Mille progetti in testa, cose da fare durante la quarantena. Mi sono detta: “Quando inizio la quarantena voglio fare questo e voglio fare quest’altro.” Poi la quarantena è iniziata e l’unica cosa che mi va di fare è stare stravaccata sul divano a fissare il vuoto o, nei momenti di massimo sprint, fare zapping alla ricerca di un film decente.
Ascolto gli amici e mi sento in difficoltà perché vedo gli altri che fanno di tutto per stare attivi, puliscono ogni centimetro della loro casa, ordinano, cucinano, sperimentano, fanno sport e io sono paralizzata.
Assalita da una profonda stanchezza, a stento riesco a fare il minimo indispensabile, anche fare la spesa che dovrebbe corrispondere alla mia boccata d’aria mi pesa. Non ho voglia di fare un bagno di folla tra gente coperta da testa a piedi ma che comunque non sa rispettare il metro e mezzo di sicurezza. Non ho voglia di vedere i soliti noti che fregandosene di tutto e tutti invadono i marciapiedi costringendomi a camminare in mezzo alla strada per mantenere la famosa social distancing.
Resto a casa. Preferisco.
Stare a casa mi llude che fuori il mondo scorra come sempre, che ci siano negozi aperti, gente per strada e che io potró trovare tutto ciò che voglio in un nano secondo. Del resto è questo ciò che mi ha spinto ad abbandonare il paese per vivere in città: poter avere cinema, librerie e supermercati sempre a portata di mano.
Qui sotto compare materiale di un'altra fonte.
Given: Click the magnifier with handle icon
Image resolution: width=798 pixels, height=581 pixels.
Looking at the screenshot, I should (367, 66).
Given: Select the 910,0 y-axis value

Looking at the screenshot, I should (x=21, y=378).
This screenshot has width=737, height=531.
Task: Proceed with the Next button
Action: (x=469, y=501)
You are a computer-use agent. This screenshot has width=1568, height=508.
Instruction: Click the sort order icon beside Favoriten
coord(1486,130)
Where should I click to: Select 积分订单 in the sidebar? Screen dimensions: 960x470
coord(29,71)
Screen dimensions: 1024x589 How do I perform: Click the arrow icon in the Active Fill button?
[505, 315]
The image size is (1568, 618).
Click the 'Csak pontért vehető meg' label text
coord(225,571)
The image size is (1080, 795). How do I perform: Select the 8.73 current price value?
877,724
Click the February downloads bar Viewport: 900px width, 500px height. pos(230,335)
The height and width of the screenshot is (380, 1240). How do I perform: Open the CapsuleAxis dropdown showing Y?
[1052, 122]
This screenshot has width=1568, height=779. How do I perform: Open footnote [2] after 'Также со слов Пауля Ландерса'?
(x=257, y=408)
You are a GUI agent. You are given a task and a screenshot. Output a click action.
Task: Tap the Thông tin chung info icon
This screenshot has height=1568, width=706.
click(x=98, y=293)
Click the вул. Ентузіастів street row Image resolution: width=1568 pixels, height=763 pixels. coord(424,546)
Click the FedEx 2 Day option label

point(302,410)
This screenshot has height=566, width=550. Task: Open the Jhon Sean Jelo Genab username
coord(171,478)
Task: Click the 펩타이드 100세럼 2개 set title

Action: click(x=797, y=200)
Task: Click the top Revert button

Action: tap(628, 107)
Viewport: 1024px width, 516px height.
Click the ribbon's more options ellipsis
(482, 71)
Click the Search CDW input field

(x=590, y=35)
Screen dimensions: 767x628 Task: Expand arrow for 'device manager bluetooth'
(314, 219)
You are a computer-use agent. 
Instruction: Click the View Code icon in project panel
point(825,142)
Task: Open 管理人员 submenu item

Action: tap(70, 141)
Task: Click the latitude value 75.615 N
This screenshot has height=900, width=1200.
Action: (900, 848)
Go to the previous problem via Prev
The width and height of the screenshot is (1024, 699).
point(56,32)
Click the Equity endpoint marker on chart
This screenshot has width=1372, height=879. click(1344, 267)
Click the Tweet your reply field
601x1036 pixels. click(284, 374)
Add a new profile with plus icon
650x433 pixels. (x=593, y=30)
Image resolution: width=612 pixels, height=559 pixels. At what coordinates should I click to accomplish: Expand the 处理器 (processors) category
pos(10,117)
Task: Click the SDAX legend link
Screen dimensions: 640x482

E invece dopo tanti anni, grazie ad un virus sono ritornata ai ritmi lenti del paese, anche in città. Non posso leggere gli ultimi libri scritti su un argomento preferito, non posso comprare cose che non siano di prima necessità. Sono ritornata alla mia vita di più di 12 anni fa.
Una vita fatta di lentezza e rifiuti. C’era un prodotto che volevo a tutti i costi? Dovevo aspettare per averlo, che arrivasse in paese o che io mi spostassi verso la città.
Ecco ritornata alla semiapatia, allo sconforto, alla frustrazione. Dopo un po mi sono arresa e ho pensato, forse prima di buttarmi nel fantastico universo dell’automotivazione, dove la voglia di rimettersi in gioco è forte, ci vorrà del tempo. Il tempo per affrontare la frustrazione. Non la devo mettere da parte, ma affrontarla. Buttarmici dentro e aspettare pazientemente che passi.
È facile avere il coraggio di buttarsi in progetti, correre a mille, sentire l’adrenalina che sale.
Ma ci vuole altrettanto coraggio, se non di più, a rimanere fermi, abbandonarsi alla frustrazione ed affrontarla.
I palliativi per passare il tempo servono solo a metterla da parte, a rimandare il problema, aspettando che poi le cose si risolvano da sé.
Il coraggio di affrontare questo stop, questa lentezza, è tutt’altro. Avere la forza di ascoltarsi, di rimanere centrati su se stessi nonostante tutto e riscoprire risorse che non credevamo di avere.